Minworth is a suburban village situated in the civil parish of Sutton Coldfield, West Midlands. It lies within the City of Birmingham on its northeastern outer fringe, where it forms part of the Sutton Walmley and Minworth electoral ward and borders the North Warwickshire district, some 4.5 miles southeast of Sutton Coldfield town centre. 

The village is immediately adjacent to the Sutton suburb of Walmley, the hamlet of Wiggins Hill and the Warwickshire village of Curdworth. The River Tame runs through the south of the area. Minworth has close transport links to the M6, M6 Toll and M42 motorways, while the closest rail station is nearby Water Orton railway station in Water Orton, Warwickshire.

• **Dataset extract**:
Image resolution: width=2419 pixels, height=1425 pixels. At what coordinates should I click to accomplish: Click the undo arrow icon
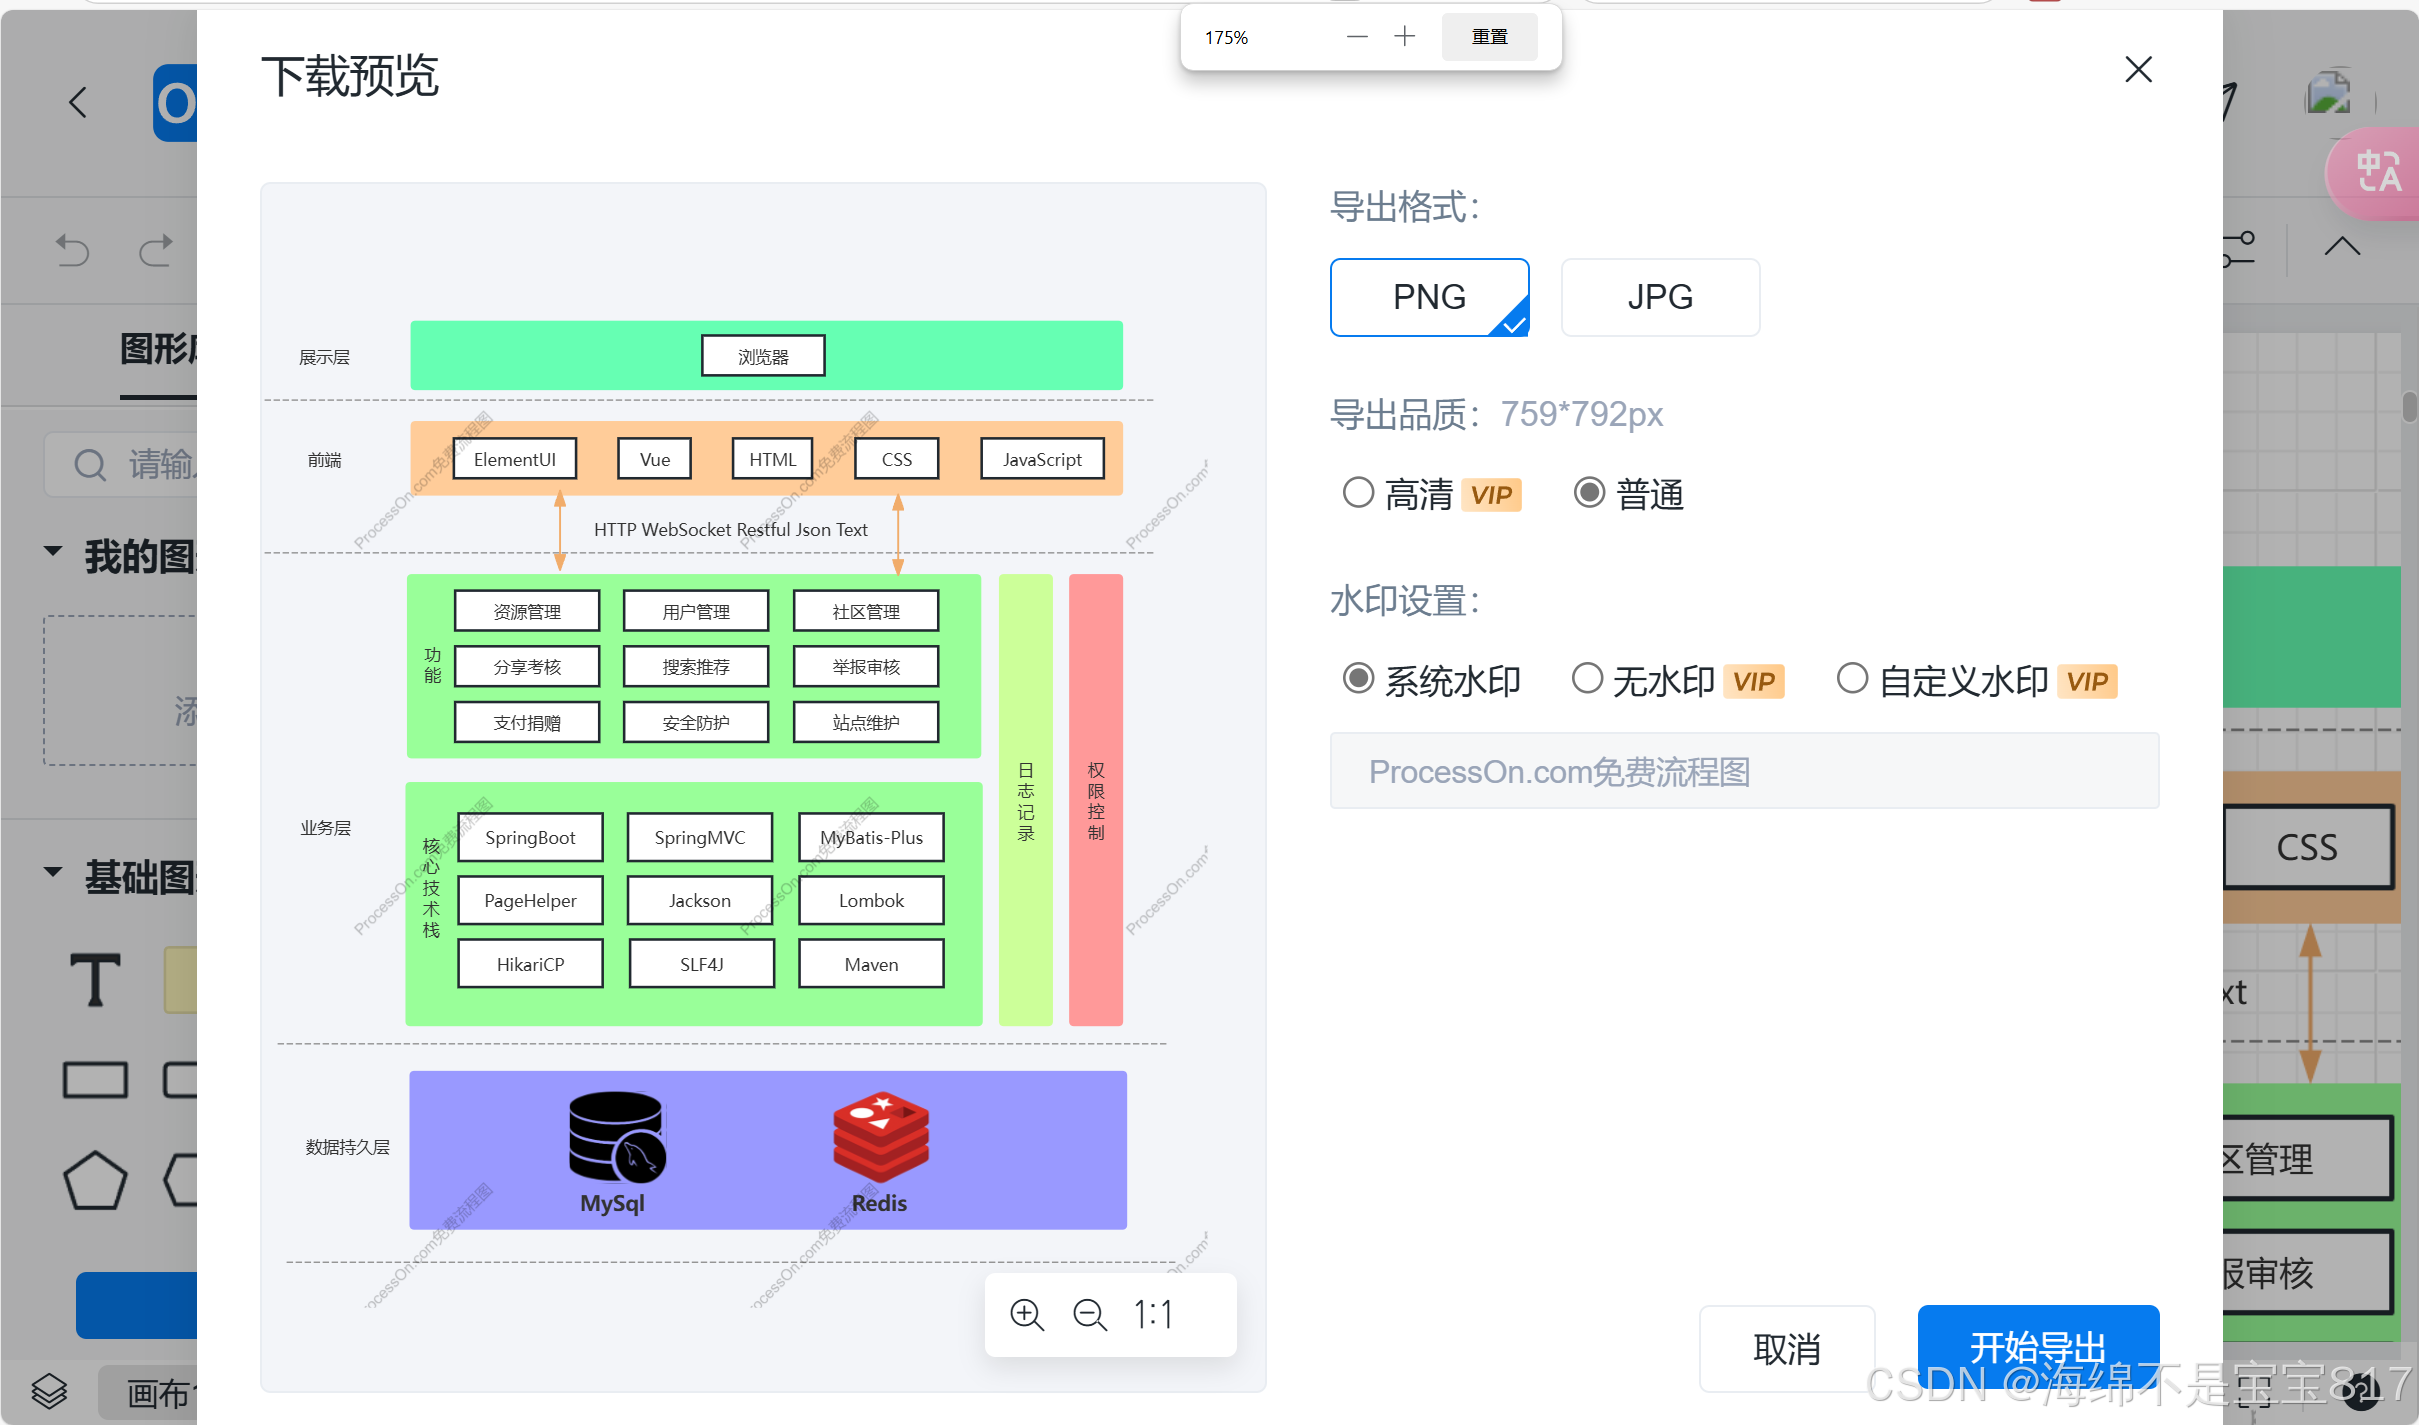72,250
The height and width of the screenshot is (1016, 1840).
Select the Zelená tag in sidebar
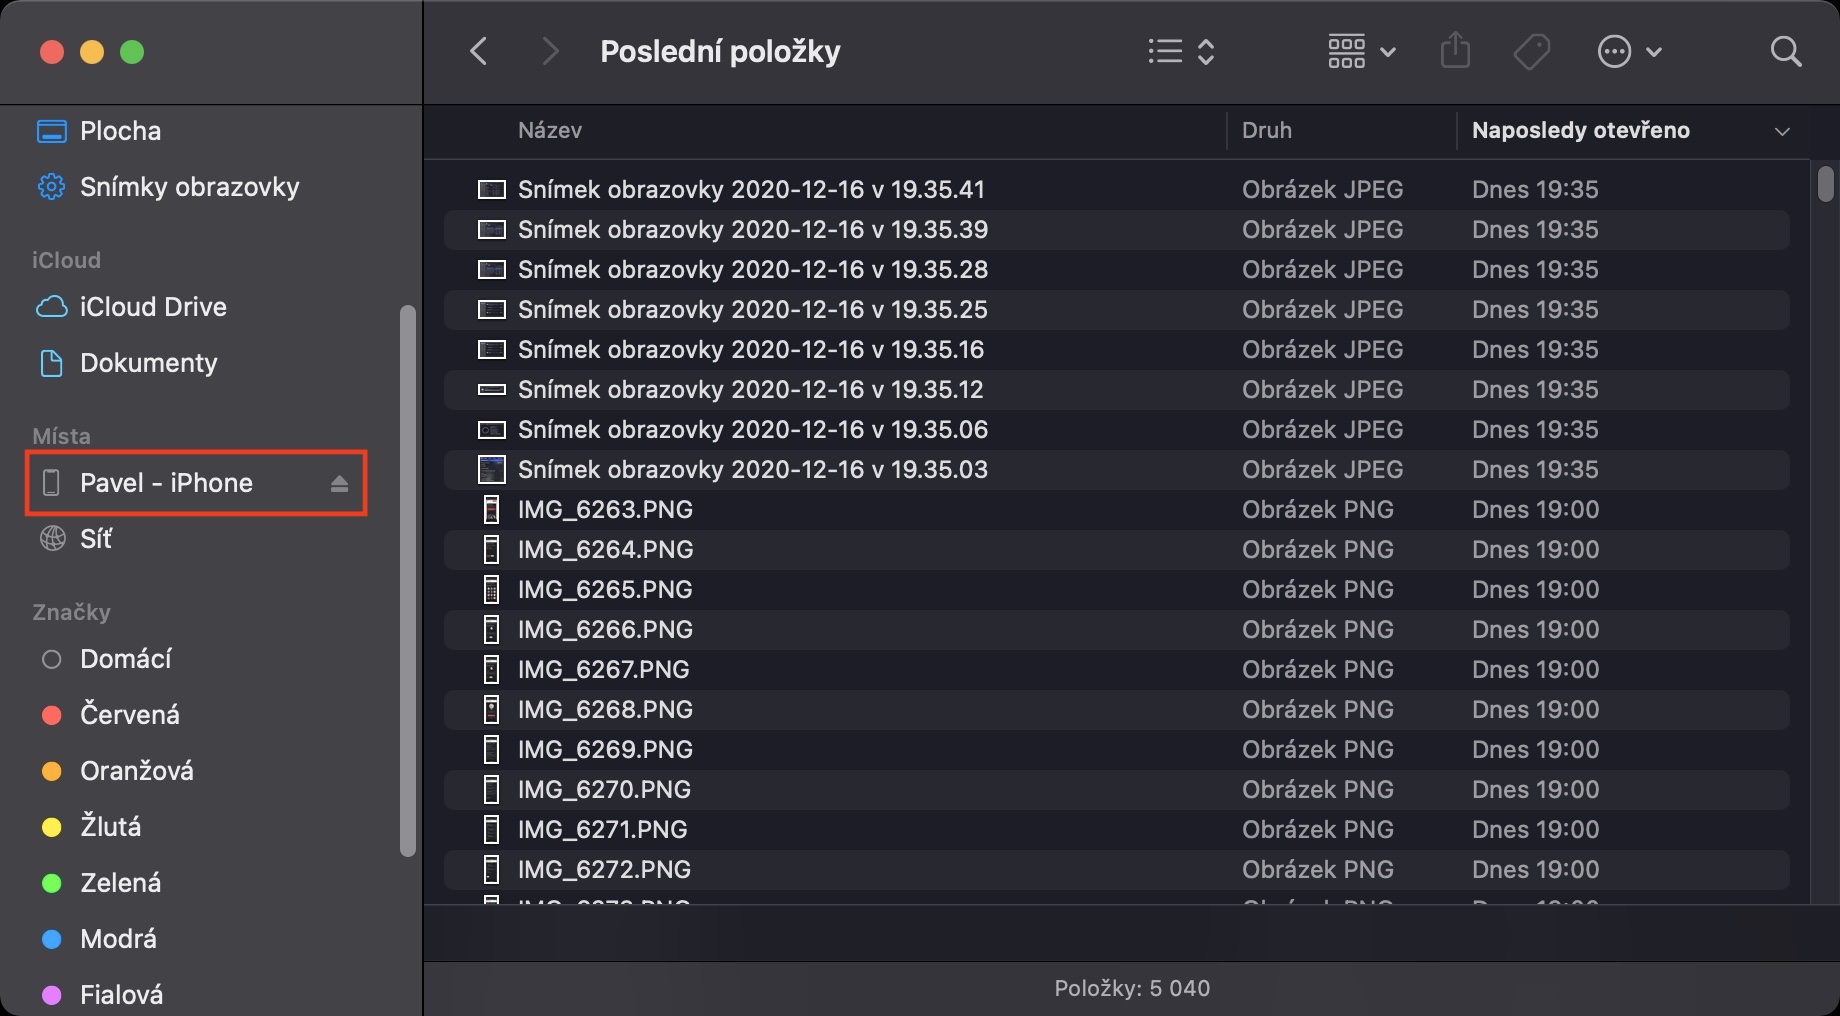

• **Problems to work on**:
- A) In the Minworth text, which river runs through the south of the area?
- B) Reproduce the Minworth text starting with "The village is" and going on through "Water Orton, Warwickshire.", substituting "settlement" for "hamlet".
- C) Pick up the Minworth text after its last sentence and keep writing it.

• **Expected results**:
- A) The River Tame.

- B)
The village is immediately adjacent to the Sutton suburb of Walmley, the settlement of Wiggins Hill and the Warwickshire village of Curdworth. The River Tame runs through the south of the area. Minworth has close transport links to the M6, M6 Toll and M42 motorways, while the closest rail station is nearby Water Orton railway station in Water Orton, Warwickshire.

- C)
History
Minworth's name probably came from Mynna's Estate. Minworth and Curdworth both originated in the 6th or 7th centuries, being established by Angle settlers, and are historically associated with the Arden family (William Shakespeare's maternal relations). Peddimore Hall is a double-moated farmstead and can be associated with the Ardens from 1298 until 1659. The present farmhouse can be dated to the 16th century. Minworth was originally a hamlet in the parish of Curdworth in the hundred of Hemlingford. Minworth then became a civil parish in the Castle Bromwich Rural District of Warwickshire from 1894 to 1912, then becoming part of the Meriden Rural District. In 1931 the parish was abolished, with the populated parts being split between Sutton Coldfield and Birmingham, and an area of unpopulated land going to Castle Bromwich parish. When excavations were undertaken for Minworth sewage works, evidence of the Pleistocene period was found here, including the fossilised bones of a mammoth which walked this way one million years ago.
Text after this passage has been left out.